■ 記事
========

幸せをつなぐ紅型ヘッドレストカバー~知念紅型研究所~
日本トランスオーシャン航空(JTA)は、お客さまに「より沖縄らしい空の旅」を楽しんでいただけるよう、1年を通じて琉球紅型作品を鑑賞いただけるクラスJ座席ヘッドレストカバーを展開しています(2020年1月~4月までは「城間びんがた工房」による「海中艶」)(https://jta-okinawa.com/jtajournal/shiromabinngata/)
この紅型ヘッドレストカバーシリーズは、紅型三宗家を始めとする紅型職人の協力のもと実現した企画であり、「本格的な紅型の美しさが機内で楽しめる」と非常に好評です
現在機内に展示されている第2弾ヘッドレストカバー(2020年5月~8月まで)を制作したのは「知念紅型研究所」
知念紅型研究所は、琉球王朝時代から続く紅型三宗家の一つで、沖縄を代表する紅型工房です。
今回、JTA客室乗務員 外間が知念紅型研究所を訪問し、10代当主・知念冬馬さんに紅型の魅力についてお話を伺いました。
知念紅型研究所の紅型の特徴
外間
知念紅型研究所の特徴は、どのようなものでしょうか?
知念
私の祖父、知念貞男が「竹」や「ふくら雀」の柄が好きだったので、それを使った柄が多い事です。天に向かってまっすぐ伸び、生育が早く丈夫な「竹」は気高さや力強さを、ふっくらと丸い姿の「ふくら雀」は豊かさや繁栄を表しています。
また「知念家」の紅型は、私たち「知念紅型研究所」と「知念びんがた工房」の2つの家が受け継いでいるのですが、戦前の古典柄が多く残っているという特徴があります。
外間
それは何故ですか?
知念
戦前、紅型の需要が少ない時期があり、知念家でも紅型を作れない時期がありました。
そのような時期に、人間国宝・鎌倉芳太郎が研究で沖縄に来ていました。そこで琉球王朝時代から残っていた、知念家の所蔵を多く含む型紙約2,000枚を鎌倉芳太郎へ譲ったと聞いています。
外間
そんなに沢山!すごいですね
知念
知念家の先祖も、型紙や資料などを形として、どうにか残していきたかったんだと思います。
鎌倉芳太郎は譲り受けた型紙を、研究の為に沖縄から持ち出していました。おかげで戦火を免れた知念家の型紙が多く残っており、彼の型紙資料集には知念家のサインが書かれた古典柄も非常に多く入っています。
外間
とても貴重な型紙ですね。残っていてくれた事に感謝したいです
知念
本当ですよね
紅型の貴重さに気づいた留学経験
外間
冬馬さんにはイタリア留学の経験があるとか。留学中、紅型について感じた事はありますか
知念
イタリア留学は短期だったし、紅型はあまり意識していなかったんですけど(笑)
色んな美術館を見て回りました。

========

■ 課題の内容
a. 知念紅型研究所の記事をもとに、次の問いに答えてください。
(i) 知念紅型研究所が制作した第2弾ヘッドレストカバーは、いつからいつまで機内に展示されていますか。
(ii) 知念貞男が好きだった柄は何ですか。
(iii) 鎌倉芳太郎へ譲られた型紙は約何枚ですか。
b. 次の各文が知念紅型研究所の記事の内容と合っているかを「はい」か「いいえ」で答えてください。判断の根拠となる記事中の語句もそのまま引用してください。
(i) 2020年1月から4月までのヘッドレストカバーは知念紅型研究所が制作した。
(ii) 知念冬馬さんは知念紅型研究所の10代当主である。
(iii) 知念冬馬さんのイタリア留学は長期間だった。
c. 知念紅型研究所の記事の続きを、最後の文の後から書いてください。

■ データ
========

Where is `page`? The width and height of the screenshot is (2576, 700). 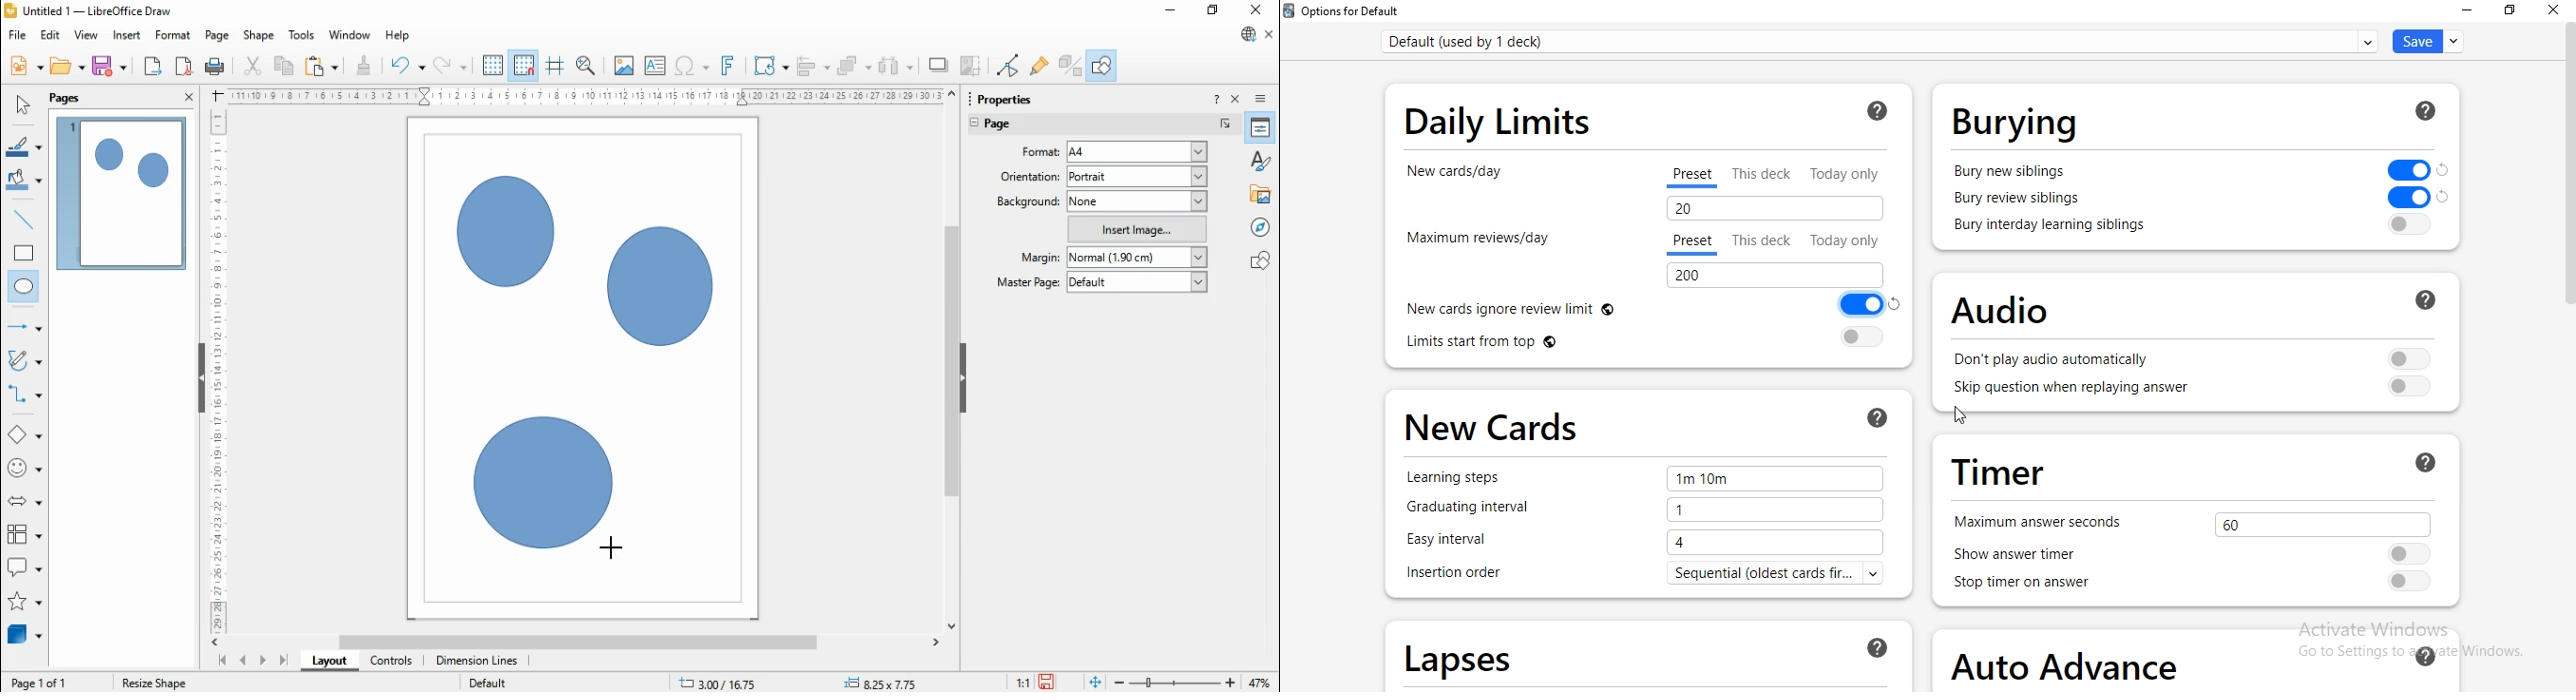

========

■ 各課題の解答
a.
(i) 2020年5月から8月までです。
(ii) 「竹」と「ふくら雀」です。
(iii) 約2,000枚です。

b.
(i) いいえ。『2020年1月~4月までは「城間びんがた工房」による「海中艶」』
(ii) はい。『10代当主・知念冬馬さん』
(iii) いいえ。『イタリア留学は短期だったし』

c.
そこで改めて日本のデザインや、紅型や織りの技術が貴重なものと知ることができました。自分の周りに普通にあった紅型が、当たり前ではないのだなと。
この気づきが無かったら、ただ当たり前に継ぐだけで、価値や歴史をより深く知って学ぶ事に時間がかかっていたと思います。
外間
大切な気づきでしたね!
想いを込め「全体をイメージ」する紅型制作
外間
実は…私、首里高校の染織デザイン科の卒業です。専攻は「織り」だったので、紅型は基礎しかやっていないのですが、昔から工芸に興味がありました。なので、今日はずっと感動しています。
知念
そうなんですね。織りも大変神経を使う仕事ですし、どの分野にしても工芸に興味を持ってもらえる事は嬉しいです。
外間
学校で紅型作品を作る時に、どの柄の型紙を使うか、配置をどうするか、この型紙に合う色は何か・・・と作品をデザインしていくのが、すごく難しかったのを覚えています。
知念さんはどうやって、デザインを決めているのですか?
知念
僕は「こういう着物を作りたい」と全体の構成から考えます。次に、そこに何の花や文様を使おうか考えてますね。色は、柄を作っている時にも考えているんですけど、最終的には変わってしまうことも結構あります(笑)
外間
知念さんは、初めに柄ではなく「イメージ」を作るんですね。なるほどです。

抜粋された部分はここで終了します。